Exercise brief: Write out everything in the material below from the line containing "Run star Detect on the image" down to the end of the material, both ends included.

Given records:
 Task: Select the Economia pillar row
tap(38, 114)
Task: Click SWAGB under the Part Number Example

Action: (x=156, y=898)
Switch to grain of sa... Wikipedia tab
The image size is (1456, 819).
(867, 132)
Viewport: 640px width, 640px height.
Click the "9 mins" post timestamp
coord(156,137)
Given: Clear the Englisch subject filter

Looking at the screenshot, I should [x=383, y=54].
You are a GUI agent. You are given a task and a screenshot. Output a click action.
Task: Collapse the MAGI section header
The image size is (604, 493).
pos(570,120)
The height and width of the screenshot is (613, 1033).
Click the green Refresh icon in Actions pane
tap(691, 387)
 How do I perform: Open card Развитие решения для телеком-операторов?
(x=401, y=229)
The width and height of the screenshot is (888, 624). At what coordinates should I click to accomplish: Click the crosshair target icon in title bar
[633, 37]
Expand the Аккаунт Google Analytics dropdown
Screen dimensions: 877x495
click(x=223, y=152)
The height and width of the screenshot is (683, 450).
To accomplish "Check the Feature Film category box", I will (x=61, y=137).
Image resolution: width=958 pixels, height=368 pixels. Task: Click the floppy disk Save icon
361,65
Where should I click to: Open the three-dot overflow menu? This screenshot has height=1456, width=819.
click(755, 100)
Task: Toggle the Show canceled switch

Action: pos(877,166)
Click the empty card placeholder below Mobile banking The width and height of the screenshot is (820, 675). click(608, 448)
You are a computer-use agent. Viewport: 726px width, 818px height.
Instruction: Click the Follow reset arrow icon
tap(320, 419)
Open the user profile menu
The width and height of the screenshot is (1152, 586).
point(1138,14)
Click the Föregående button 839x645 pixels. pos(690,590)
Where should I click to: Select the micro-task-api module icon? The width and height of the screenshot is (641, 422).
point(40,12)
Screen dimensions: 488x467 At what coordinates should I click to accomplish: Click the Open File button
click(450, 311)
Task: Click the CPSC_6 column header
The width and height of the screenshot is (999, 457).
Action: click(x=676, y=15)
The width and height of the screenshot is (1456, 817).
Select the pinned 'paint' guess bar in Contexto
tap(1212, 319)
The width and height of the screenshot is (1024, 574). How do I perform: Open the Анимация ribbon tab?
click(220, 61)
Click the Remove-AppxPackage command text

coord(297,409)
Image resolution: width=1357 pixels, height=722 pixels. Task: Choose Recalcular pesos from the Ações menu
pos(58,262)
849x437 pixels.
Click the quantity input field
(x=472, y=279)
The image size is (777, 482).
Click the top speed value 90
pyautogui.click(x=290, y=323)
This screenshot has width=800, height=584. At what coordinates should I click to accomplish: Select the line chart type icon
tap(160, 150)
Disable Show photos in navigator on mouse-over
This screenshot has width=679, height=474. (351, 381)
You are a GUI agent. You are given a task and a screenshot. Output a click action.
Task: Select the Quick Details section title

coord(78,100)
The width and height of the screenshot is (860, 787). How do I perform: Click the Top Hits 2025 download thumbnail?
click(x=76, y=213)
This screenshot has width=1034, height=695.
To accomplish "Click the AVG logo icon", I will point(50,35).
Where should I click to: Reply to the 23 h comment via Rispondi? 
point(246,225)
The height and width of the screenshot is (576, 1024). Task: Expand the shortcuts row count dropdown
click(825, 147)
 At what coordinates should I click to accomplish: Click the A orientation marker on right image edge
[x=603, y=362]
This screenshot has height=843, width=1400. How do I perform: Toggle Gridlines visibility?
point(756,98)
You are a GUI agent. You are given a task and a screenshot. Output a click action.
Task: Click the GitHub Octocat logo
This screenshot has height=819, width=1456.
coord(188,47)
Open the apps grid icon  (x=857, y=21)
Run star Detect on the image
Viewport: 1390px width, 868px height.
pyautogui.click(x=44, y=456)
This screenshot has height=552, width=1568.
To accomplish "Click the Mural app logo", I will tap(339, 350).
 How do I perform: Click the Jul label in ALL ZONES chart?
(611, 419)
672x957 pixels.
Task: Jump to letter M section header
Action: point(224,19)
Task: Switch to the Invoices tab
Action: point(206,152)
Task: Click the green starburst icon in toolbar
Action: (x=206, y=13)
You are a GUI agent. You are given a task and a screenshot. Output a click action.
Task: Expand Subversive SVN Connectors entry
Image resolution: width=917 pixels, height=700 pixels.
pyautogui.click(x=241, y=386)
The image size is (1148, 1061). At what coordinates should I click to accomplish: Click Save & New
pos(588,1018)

Solution below:
Run star Detect on the image
Viewport: 1390px width, 868px height.
pyautogui.click(x=44, y=456)
This screenshot has height=552, width=1568.
To accomplish "Click the Mural app logo", I will tap(339, 350).
 How do I perform: Click the Jul label in ALL ZONES chart?
(611, 419)
672x957 pixels.
Task: Jump to letter M section header
Action: point(224,19)
Task: Switch to the Invoices tab
Action: point(206,152)
Task: Click the green starburst icon in toolbar
Action: (x=206, y=13)
You are a GUI agent. You are given a task and a screenshot. Output a click action.
Task: Expand Subversive SVN Connectors entry
Image resolution: width=917 pixels, height=700 pixels.
pyautogui.click(x=241, y=386)
The image size is (1148, 1061). At what coordinates should I click to accomplish: Click Save & New
pos(588,1018)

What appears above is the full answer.